The most obvious response to this would be “yes”. However, often these measurements are from business or organisations perspective not customers perspective. For example, a recruitment consulting organisation was measuring the proportion of requirements (positions) that have been closed, but the time taken to close was not getting measured. Even in cases when it was being measured, the definition of start point and end point of the process was not defined. Often organisations view is narrower than customers’ view. For example, the consulting company may look at starting point as the time when they received requirement, but customer may be considering the start point as the time when they have communicated or released order. In most repair workshop the start time on job is from the time the vehicle was handed over to workshop. For customer the count down begins from the time he has entered the workshop.
2. Do we tell customers what we are delivering?
There must be organisations who are measuring a lot of indicators. How much of it is being communicated to customers? Even when it is communicated, it is communicated only when it is asked for. A common example is in the banks. Most banks have defined and displayed SLA’s on how long it should take for customers to get their services from a counter for different category of services. Some examples are time taken to get a demand draft or time taken to withdraw cash etc. How many times customers are told the performance of the Bank on those parameters? Why declare a standard if it doesn’t get measured or do not get shared. Another example would be TataSky (in India) may be communicating with customers on the additions of channels or new services. But they rarely communicate the data on outages (downtime) in services for various reasons that can be assigned to their delivery performance.
3. Do we inform our stakeholders on what we are delivering?
There are others in the organisation who would be interested in knowing what is being delivered. In many FMCG companies, it is very common to provide more than declared quantity to ensure compliance. This is often called as Give Away. There are many instances where this is not measured periodically and communicated to all stakeholders. There have been instance of complaints on lesser weights / quantity based on what was being given not based on what is declared.

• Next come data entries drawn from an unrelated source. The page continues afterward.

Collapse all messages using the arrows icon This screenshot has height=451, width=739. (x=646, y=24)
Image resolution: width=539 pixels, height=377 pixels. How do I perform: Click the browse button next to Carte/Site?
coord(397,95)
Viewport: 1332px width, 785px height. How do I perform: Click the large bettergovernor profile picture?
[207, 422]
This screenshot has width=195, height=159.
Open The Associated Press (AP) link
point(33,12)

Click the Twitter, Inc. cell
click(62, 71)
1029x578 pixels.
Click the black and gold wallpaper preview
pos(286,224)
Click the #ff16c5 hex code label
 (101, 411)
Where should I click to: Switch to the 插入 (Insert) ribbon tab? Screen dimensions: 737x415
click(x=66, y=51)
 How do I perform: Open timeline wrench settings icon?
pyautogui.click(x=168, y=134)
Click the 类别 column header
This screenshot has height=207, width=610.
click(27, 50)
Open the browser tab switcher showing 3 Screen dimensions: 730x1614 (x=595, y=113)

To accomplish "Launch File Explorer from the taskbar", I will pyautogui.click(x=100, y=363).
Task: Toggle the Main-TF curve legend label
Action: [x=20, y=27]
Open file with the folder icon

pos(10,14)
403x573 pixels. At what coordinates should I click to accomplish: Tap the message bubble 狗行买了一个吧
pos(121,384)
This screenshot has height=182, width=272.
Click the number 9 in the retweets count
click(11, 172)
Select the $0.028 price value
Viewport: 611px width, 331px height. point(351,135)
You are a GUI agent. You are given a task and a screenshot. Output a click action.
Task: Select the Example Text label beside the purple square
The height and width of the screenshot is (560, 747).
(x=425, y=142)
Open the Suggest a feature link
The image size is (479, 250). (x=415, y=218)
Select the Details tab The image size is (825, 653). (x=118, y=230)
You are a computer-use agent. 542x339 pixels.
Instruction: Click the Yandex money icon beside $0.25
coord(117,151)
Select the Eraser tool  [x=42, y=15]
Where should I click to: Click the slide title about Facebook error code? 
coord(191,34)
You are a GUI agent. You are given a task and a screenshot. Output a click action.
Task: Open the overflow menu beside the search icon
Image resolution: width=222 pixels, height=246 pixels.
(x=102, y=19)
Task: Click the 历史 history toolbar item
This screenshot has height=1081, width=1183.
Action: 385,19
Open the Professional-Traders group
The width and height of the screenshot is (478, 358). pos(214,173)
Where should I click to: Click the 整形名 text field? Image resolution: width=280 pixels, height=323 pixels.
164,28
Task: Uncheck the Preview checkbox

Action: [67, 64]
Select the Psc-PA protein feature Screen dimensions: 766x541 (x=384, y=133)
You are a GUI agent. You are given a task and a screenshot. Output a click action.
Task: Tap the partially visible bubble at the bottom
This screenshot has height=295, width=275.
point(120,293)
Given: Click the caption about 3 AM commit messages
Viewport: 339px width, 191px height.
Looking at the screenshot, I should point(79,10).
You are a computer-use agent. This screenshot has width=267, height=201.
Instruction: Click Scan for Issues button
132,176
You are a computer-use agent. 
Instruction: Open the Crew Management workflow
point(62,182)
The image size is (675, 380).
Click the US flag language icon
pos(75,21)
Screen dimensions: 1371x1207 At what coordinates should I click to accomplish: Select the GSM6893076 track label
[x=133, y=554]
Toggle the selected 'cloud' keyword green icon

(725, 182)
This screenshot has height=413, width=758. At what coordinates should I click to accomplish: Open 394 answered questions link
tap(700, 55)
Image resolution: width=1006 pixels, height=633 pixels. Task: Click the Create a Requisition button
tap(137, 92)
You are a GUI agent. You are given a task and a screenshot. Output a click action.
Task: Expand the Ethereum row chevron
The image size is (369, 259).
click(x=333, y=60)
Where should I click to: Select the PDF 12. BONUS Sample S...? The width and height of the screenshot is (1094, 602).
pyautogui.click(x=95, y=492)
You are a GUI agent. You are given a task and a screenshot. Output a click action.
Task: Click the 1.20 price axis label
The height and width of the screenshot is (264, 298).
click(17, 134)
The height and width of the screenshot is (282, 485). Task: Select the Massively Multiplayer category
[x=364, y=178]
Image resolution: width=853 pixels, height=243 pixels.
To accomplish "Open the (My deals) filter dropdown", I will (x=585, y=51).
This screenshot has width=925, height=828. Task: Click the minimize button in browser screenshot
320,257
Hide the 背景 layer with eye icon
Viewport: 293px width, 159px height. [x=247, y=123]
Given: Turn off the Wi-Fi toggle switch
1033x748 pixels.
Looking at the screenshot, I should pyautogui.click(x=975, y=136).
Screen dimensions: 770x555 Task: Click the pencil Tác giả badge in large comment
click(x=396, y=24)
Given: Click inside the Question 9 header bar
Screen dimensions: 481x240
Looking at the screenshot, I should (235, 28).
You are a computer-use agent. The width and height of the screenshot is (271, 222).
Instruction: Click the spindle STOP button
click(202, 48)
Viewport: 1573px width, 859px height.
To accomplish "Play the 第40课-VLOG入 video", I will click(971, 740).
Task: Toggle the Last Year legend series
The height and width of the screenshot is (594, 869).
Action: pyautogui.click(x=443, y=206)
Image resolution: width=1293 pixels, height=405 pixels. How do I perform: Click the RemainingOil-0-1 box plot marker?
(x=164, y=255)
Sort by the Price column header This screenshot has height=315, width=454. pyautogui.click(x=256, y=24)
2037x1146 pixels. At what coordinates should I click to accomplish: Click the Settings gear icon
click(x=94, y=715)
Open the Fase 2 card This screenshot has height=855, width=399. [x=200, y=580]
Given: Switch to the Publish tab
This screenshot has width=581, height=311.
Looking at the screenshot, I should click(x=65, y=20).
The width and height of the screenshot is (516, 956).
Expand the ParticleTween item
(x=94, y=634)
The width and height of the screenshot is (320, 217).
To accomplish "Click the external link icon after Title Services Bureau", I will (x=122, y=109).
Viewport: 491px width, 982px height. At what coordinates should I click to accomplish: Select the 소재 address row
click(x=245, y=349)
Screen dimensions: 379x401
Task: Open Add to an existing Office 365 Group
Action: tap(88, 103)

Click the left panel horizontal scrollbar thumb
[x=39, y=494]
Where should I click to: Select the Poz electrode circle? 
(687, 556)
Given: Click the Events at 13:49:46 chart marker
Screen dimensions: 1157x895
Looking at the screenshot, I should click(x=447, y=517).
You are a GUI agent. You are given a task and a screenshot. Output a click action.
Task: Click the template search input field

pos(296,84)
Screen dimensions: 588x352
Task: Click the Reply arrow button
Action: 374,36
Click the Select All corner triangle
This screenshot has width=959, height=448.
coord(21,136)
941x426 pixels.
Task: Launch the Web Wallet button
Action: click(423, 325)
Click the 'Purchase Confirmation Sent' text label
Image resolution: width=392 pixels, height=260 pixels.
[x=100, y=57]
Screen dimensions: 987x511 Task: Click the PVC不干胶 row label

A survey conducted by ASQ along with American Productivity and Quality Centre (APQC) was published in August 2013 issue of Quality Progress. One of the interesting finding was that only 27% of organisations agreed that they provide information about delivery to their customers. The rest were either not providing or providing it in parts. What is more worrying is only 33% of front-line staff measures this on a daily basis. At this level of measurement, any improvement in customer delivery performance would be either incidental or in pockets. This article is available at http://asq.org/quality-progress/2013/08/global-quality/measuring-up.html. Access to this article may require membership to ASQ.
It is important to understand the reasons behind the instances and issues relating to measuring and communicating Delivery Performance Measure:
- Many professionals do not invest in understanding the requirements of the customer. The “marketing” today at ground level has become more of “what organisation provides” rather than “what issues of customer gets resolved” This calls for switching from “looking from organisation’s perspective” to “looking from customer’s perspective. This often requires investment and building knowledge about how customers uses the products and services. Such approaches would lead to genuine Value Additions from customer’s perspective. A leading service provider had divided it customers into Premium and General category. The only differentiating factor was the price that is being charged to the customers. The service delivery and communication of service delivery was same. This obviously over a period became a key factor in poor performances leading to significant customer’s dissatisfaction.
- The business and customers is progressively moving towards services. The products are merging into service. Most products are already a commodity or it is only a matter of time that they become commodity. Measuring services requires different tools, different thinking.
- Most stakeholders at the senior management get worried about services only after customer has submitted a formal complaint. The result of such thinking approach is that most organisation today measures “number of customer complaints received”. Most organisation have objectives on reducing customer complaints and often linked to the Performance Criterion of their managers. This is possibly the easiest objective to achieve to impress the senior management in short run. The easiest way to achieve this would be to ignore complaints or convert complaints into inquiry.
Organisation would need to re-look at their processes and measurement system to bring in changes. Some of the steps would be
- Conduct a processing mapping exercise from customer’s perspective
- Minimize all measures that are not expectation of the customers
- Eliminate (if possible) all lag measures that are not of customers’ interest
- Create a strong MIS or provide access to customers to know the status by themselves on the performance levels.